- IATA: none; ICAO: LASK;

Summary
- Location: Shtoj, Rrethinat, Albania
- Elevation AMSL: 144 ft (44 m)
- Coordinates: 42°5′21.7″N 19°39′32.8″E﻿ / ﻿42.089361°N 19.659111°E
- Interactive map of Shkodër Airfield

Runways
| Direction | Length |  | Surface |
| m | ft |
| 01/19 | 424 | 1,391 | Grass/Earth |

= Shkodër Airfield =

Shkodër Airfield was an aerodrome serving Shkodër, a city in northern Albania. As of 2026, it is reported as being closed.

== History ==
Constructed during the Italian Occupation of Albania, the airfield was built and used by German forces in 1943-1944. After the war ended, repairs were completed, and work had begun toward modernizing thanks to the help of Soviet specialists. Although it did not have a paved runway and the modernization work was never completed, in the 1950s the airfield looked like a modern airport, with Soviet transports in use and supplied by air.

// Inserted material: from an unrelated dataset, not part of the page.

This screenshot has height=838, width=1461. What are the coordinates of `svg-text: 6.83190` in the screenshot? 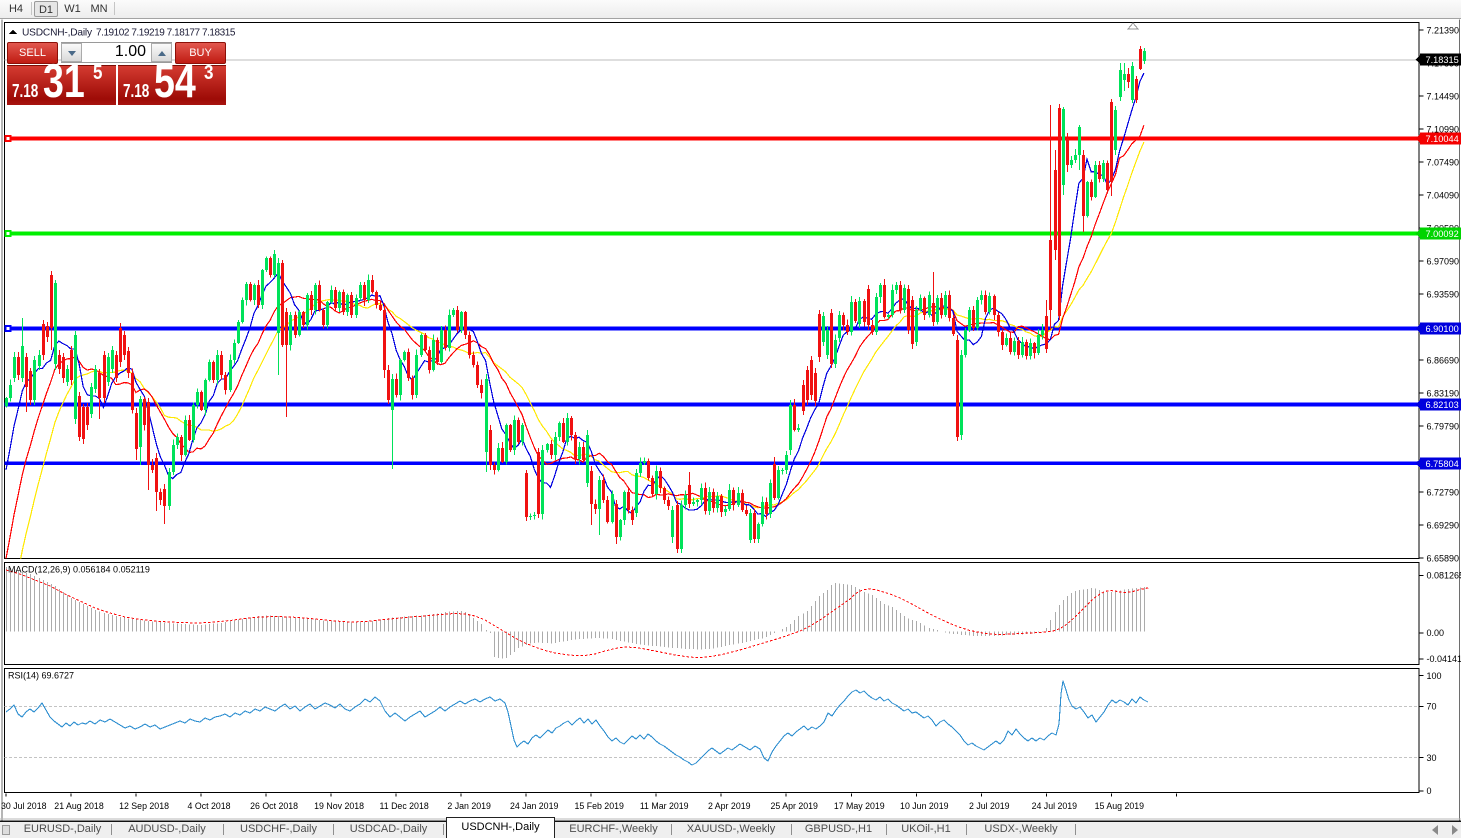 It's located at (1444, 393).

In a CIA-declassified document from November 21st 1950, the Shkodër airfield is described as relatively large, with a drainage system and a hangar but no concrete runway. The document states that the landing directions were indicated by red lights. According to a similar document dated 1950, the Shkoder airfield had excellent road connections to both Yugoslavia (via Podgorica) and central Albania. The report also noted that a railway line planned to pass near the airfield was under construction.